Hypothèque et économies d'impôts


Lorsque vous achetez un bien ou que vous souscrivez une hypothèque, votre situation fiscale change. Quelles sont les différences entre le régime fiscal des propriétaires et celui des locataires ?

Voici les points essentiels à observer :

Imposition de la valeur locative

Les propriétaires paient des impôts au niveau fédéral et cantonal sur leur bien immobilier. Il s'agit là de l'imposition de la valeur locative, traitée comme un revenu fictif dans la déclaration d'impôt. La valeur locative correspond au revenu que percevraient théoriquement les propriétaires s’ils louaient leur bien. En principe, elle se situe entre 60 et 70 % du loyer moyen sur le marché. La valeur locative est déterminée par les administrations fiscales. Il est conseillé de bien contrôler la décision de taxation reçue et de faire appel, le cas échéant.
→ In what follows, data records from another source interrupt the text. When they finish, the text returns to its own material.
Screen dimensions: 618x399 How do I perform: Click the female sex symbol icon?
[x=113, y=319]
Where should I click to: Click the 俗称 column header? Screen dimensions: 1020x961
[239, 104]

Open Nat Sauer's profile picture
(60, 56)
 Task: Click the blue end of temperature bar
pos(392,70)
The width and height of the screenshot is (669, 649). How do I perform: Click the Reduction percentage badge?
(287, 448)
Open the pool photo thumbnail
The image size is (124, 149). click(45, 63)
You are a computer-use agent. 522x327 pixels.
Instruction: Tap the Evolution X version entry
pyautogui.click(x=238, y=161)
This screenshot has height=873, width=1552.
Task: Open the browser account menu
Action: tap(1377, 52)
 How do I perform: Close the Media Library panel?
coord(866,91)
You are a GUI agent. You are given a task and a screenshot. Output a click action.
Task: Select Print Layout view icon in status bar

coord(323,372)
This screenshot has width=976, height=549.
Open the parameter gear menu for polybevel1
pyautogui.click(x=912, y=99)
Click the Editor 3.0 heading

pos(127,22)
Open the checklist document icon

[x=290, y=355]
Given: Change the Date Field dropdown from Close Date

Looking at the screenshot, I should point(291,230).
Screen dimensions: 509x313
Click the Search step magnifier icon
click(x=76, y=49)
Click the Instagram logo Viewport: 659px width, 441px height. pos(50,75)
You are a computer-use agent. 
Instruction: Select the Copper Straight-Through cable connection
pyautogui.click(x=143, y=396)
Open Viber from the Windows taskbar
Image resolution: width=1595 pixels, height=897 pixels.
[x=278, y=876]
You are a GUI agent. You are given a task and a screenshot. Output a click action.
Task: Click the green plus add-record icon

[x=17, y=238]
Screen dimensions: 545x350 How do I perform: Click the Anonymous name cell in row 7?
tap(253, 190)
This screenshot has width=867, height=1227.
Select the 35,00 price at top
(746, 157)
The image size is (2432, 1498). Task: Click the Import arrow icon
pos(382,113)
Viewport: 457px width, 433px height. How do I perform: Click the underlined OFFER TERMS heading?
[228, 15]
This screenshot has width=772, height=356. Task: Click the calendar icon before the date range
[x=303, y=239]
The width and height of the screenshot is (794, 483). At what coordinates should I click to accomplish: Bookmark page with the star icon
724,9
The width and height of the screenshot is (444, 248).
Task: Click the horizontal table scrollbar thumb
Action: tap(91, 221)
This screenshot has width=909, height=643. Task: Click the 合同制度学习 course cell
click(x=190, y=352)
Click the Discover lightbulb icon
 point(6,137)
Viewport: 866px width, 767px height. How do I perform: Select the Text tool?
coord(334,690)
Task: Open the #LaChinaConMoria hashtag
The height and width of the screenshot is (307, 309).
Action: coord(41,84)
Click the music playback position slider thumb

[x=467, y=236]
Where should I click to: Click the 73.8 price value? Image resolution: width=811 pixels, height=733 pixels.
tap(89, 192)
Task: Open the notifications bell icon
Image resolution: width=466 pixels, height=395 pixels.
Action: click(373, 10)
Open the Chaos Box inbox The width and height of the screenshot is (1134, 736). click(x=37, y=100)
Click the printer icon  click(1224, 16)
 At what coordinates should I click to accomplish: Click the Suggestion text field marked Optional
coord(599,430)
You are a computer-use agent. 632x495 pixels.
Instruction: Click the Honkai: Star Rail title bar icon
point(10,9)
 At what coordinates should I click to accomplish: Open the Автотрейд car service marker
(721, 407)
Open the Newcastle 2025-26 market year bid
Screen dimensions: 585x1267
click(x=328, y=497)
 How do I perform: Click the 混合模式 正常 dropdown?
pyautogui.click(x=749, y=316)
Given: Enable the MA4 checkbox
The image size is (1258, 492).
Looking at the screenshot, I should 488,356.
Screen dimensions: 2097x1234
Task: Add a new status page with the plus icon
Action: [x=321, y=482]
L’économie peut être considérable.

 

Déductions d’impôts

Intérêts hypothécaires : en tant que titulaire d’une hypothèque, vous avez la possibilité de déduire de vos impôts les intérêts dus, dits intérêts hypothécaires, ce qui peut considérablement alléger votre facture fiscale, selon le montant de l'hypothèque en question. Du point de vue purement fiscal, il est donc judicieux d'avoir l'hypothèque la plus élevée possible. Mais attention : vous devez être en mesure d’honorer votre hypothèque si les taux d'intérêt remontent.

De plus, le contexte actuel de taux bas est certes une excellente chose pour les propriétaires fonciers, mais il implique aussi des taux d’intérêts plus bas à déduire des impôts – d’où un effet plutôt limité en termes d’économies d’impôts en ce moment.

Frais d’entretien : en tant que propriétaire, vous pouvez déduire de vos impôts les frais d'entretien de votre bien immobilier. Vous avez le choix entre une déduction des frais effectifs ou forfaitaires. La déduction forfaitaire s'élève généralement à 10 % de la valeur locative. Conservez impérativement les justificatifs de tous les travaux d’entretien effectués et voyez quelle option vous offrira le meilleur avantage fiscal.

Les investissements augmentant la valeur du bien ne peuvent être déduits des impôts, à l'exception des mesures d’économie d'énergie ou de protection de l'environnement. Si la distinction entre les investissements augmentant la valeur et ceux concevant la valeur n’est pas toujours aisée, de nombreuses administrations fiscales proposent des fiches d'information pour vous guider.

 

Amortissement direct et indirect

Généralement, les établissements financiers exigent un amortissement, qui fait baisser le ratio de financement externe à 65 % maximum de la valeur du bien. C’est à dire que dans un délai de 15 ans ou jusqu’à l’âge de 65 ans, il ne doit rester tout au plus l’hypothèque de premier rang, l’hypothèque de deuxième rang étant entièrement remboursée. Ce type de remboursement peut s’effectuer par un amortissement direct ou indirect.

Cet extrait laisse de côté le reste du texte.